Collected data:
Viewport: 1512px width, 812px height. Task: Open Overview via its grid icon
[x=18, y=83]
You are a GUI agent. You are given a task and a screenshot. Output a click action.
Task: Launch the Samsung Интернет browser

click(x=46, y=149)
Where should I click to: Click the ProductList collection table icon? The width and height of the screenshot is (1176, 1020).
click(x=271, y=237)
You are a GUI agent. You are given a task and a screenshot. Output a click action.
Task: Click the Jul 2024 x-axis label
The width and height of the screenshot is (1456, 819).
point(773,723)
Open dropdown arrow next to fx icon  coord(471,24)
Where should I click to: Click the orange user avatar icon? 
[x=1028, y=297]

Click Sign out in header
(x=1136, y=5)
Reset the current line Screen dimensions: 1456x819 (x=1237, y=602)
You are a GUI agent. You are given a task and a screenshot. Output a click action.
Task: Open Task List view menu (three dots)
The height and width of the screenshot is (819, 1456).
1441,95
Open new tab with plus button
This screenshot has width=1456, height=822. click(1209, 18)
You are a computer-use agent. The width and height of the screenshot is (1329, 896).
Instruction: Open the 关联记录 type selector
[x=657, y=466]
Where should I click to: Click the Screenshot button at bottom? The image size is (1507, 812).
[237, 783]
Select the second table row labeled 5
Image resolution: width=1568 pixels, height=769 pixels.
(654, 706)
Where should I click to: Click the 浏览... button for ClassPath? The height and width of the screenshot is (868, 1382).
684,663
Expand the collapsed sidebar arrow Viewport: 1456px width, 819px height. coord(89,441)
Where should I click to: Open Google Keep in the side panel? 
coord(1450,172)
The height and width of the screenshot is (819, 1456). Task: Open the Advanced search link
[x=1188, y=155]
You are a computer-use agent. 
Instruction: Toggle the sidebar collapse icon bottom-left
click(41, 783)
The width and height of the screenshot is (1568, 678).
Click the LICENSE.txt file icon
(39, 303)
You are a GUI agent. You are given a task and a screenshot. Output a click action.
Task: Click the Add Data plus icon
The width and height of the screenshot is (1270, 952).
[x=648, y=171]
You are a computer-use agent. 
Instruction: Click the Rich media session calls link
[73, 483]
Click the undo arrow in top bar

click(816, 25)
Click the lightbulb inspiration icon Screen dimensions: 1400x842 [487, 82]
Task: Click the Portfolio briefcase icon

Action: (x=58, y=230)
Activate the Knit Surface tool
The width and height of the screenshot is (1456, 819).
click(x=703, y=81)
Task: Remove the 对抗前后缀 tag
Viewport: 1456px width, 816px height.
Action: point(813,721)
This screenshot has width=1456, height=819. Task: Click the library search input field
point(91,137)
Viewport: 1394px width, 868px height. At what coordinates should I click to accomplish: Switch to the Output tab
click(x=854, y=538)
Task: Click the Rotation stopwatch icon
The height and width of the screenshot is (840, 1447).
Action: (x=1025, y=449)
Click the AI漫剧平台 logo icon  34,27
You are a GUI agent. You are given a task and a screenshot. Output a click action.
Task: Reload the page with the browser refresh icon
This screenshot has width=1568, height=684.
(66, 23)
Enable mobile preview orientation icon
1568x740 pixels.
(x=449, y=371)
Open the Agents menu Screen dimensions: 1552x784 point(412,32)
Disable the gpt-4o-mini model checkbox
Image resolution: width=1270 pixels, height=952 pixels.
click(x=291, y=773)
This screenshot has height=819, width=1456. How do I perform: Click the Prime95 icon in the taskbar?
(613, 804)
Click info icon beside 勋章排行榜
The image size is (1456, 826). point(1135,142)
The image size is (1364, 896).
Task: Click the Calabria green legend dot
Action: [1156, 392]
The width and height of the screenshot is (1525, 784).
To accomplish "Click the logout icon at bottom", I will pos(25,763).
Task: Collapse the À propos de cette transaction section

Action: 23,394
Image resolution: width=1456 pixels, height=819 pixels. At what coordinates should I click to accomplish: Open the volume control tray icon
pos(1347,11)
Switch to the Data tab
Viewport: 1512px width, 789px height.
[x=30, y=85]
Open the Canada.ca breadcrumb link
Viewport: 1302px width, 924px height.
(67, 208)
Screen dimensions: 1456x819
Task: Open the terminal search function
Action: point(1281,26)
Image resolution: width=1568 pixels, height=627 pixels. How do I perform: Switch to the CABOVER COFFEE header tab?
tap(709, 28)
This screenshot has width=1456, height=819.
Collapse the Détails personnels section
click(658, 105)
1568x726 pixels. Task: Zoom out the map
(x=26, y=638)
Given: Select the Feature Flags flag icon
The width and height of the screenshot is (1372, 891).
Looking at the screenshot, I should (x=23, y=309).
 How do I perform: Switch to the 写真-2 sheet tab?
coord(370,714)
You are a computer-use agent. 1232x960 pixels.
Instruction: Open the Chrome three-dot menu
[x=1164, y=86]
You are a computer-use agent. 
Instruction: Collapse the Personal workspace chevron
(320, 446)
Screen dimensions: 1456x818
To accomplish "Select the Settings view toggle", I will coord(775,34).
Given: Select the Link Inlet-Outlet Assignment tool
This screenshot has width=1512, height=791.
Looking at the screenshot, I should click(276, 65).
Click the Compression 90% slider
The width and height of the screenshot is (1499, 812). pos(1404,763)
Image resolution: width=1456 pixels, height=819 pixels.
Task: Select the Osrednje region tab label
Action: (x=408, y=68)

Work request: Begin at the line that has "Click the undo arrow in top bar" in the entries above; stop after the line that has "Enable mobile preview orientation icon". Transcribe exactly those lines and no others.

Solution below:
Click the undo arrow in top bar

click(816, 25)
Click the lightbulb inspiration icon Screen dimensions: 1400x842 [487, 82]
Task: Click the Portfolio briefcase icon

Action: (x=58, y=230)
Activate the Knit Surface tool
The width and height of the screenshot is (1456, 819).
click(x=703, y=81)
Task: Remove the 对抗前后缀 tag
Viewport: 1456px width, 816px height.
Action: point(813,721)
This screenshot has width=1456, height=819. Task: Click the library search input field
point(91,137)
Viewport: 1394px width, 868px height. At what coordinates should I click to accomplish: Switch to the Output tab
click(x=854, y=538)
Task: Click the Rotation stopwatch icon
The height and width of the screenshot is (840, 1447).
Action: (x=1025, y=449)
Click the AI漫剧平台 logo icon  34,27
You are a GUI agent. You are given a task and a screenshot. Output a click action.
Task: Reload the page with the browser refresh icon
This screenshot has width=1568, height=684.
(66, 23)
Enable mobile preview orientation icon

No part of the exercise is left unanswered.